**EXERCISE DETAILS**
Rewrite everything from the line containing "You are a computer-use" down through the end of the records, substituting "start page" for "home page" and leaving everything else unchanged. Leave the pictures out of your answer.

(Records)
━━━━━━━━━━
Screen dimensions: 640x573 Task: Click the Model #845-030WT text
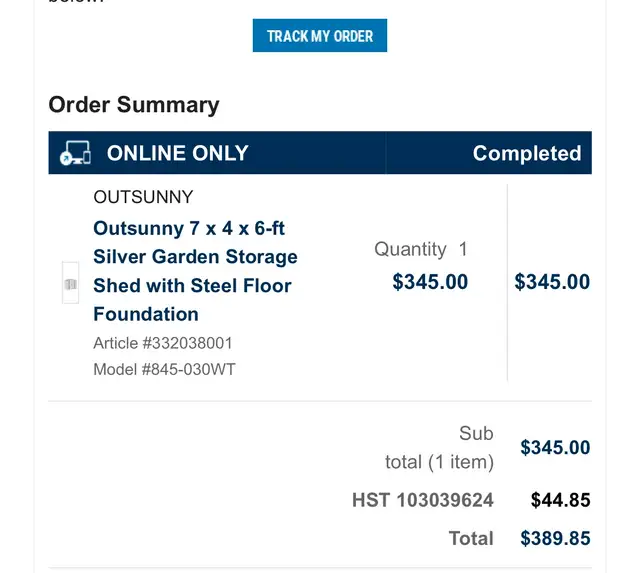[x=164, y=369]
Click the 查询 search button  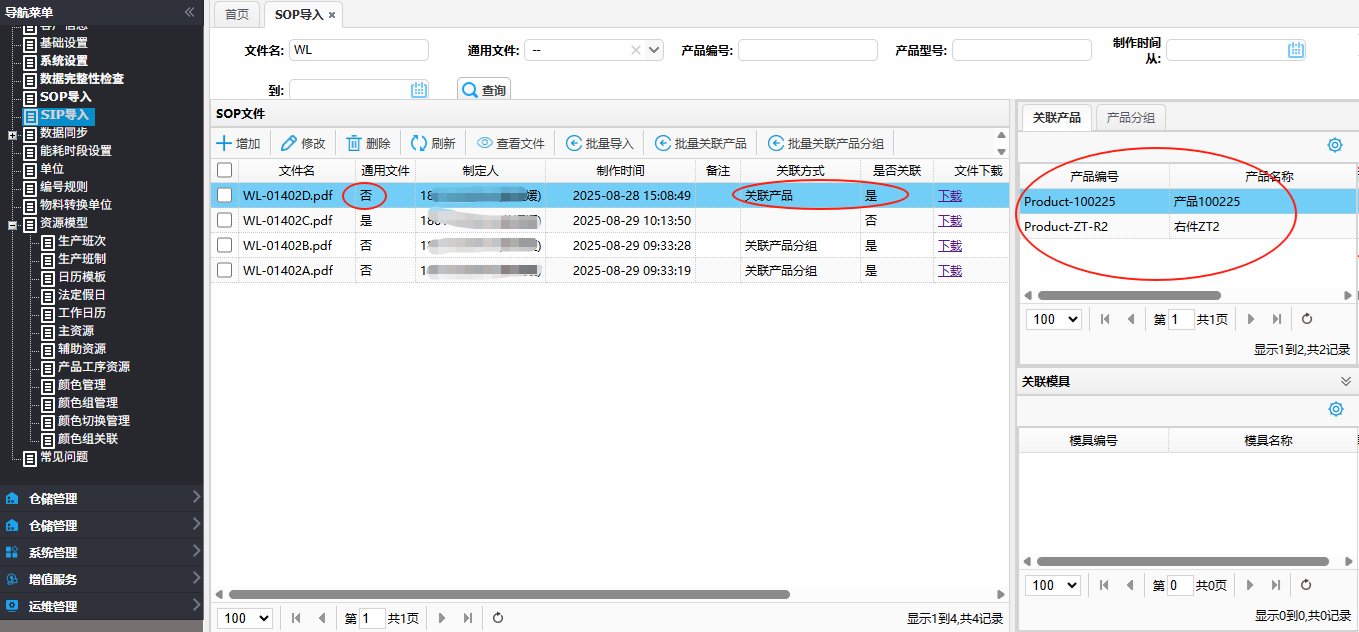pos(484,90)
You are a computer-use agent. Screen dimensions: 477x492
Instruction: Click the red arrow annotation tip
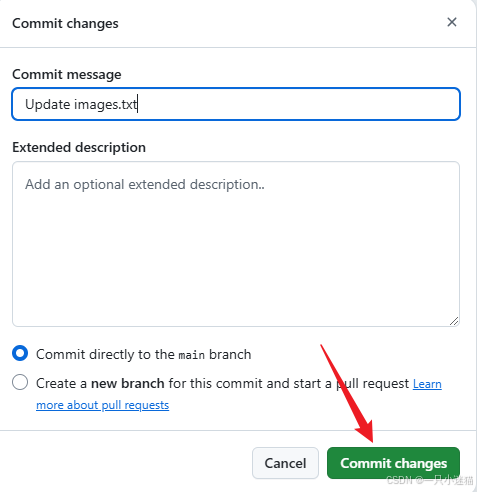[x=371, y=441]
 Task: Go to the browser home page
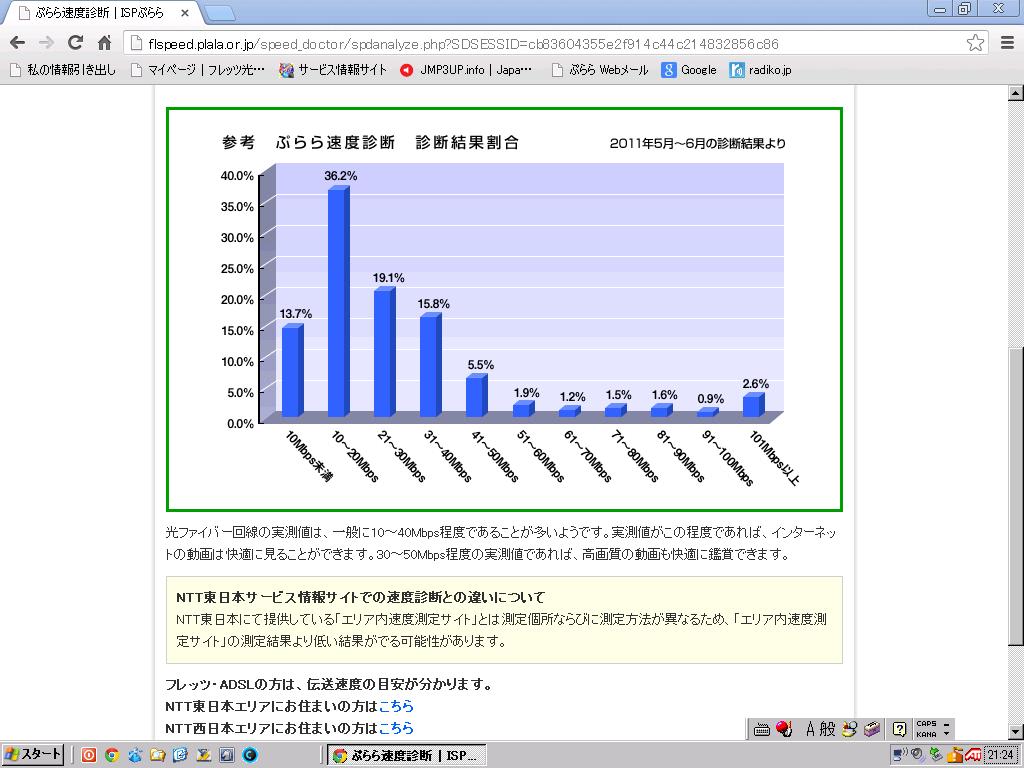point(104,43)
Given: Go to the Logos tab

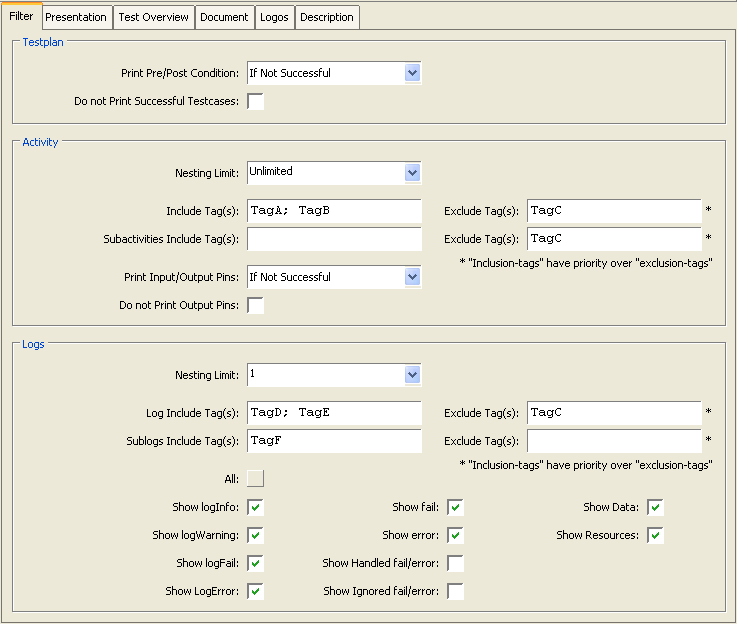Looking at the screenshot, I should click(274, 17).
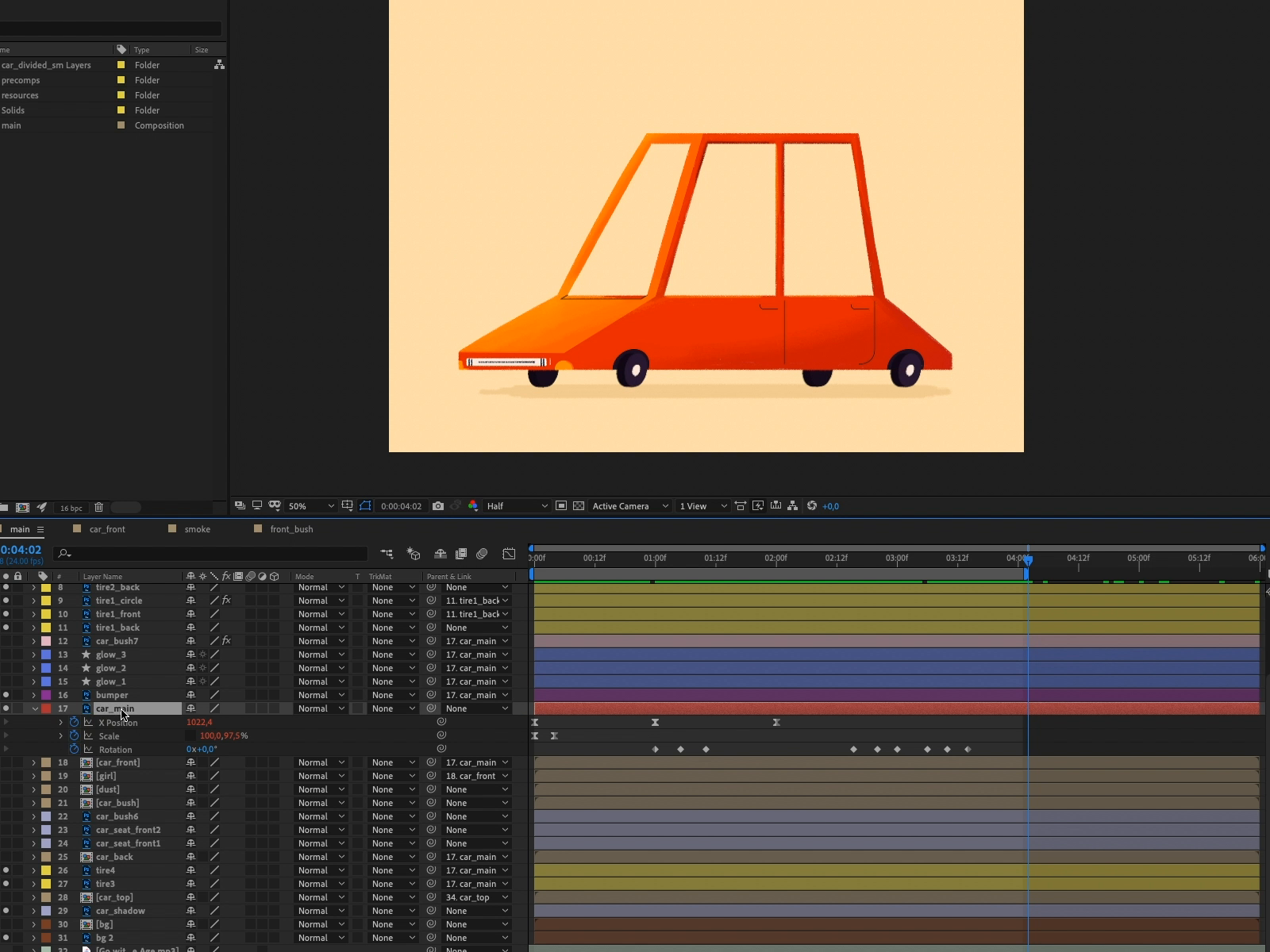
━━━━━━━━━━
**OUTPUT FOR THIS TASK**
You are a computer-use agent. Screen dimensions: 477x492
Instruction: Click the red arrow annotation tip
[x=371, y=441]
 Task: Go to the browser start page
point(104,43)
Given: Go to the Logos tab

Looking at the screenshot, I should click(274, 17).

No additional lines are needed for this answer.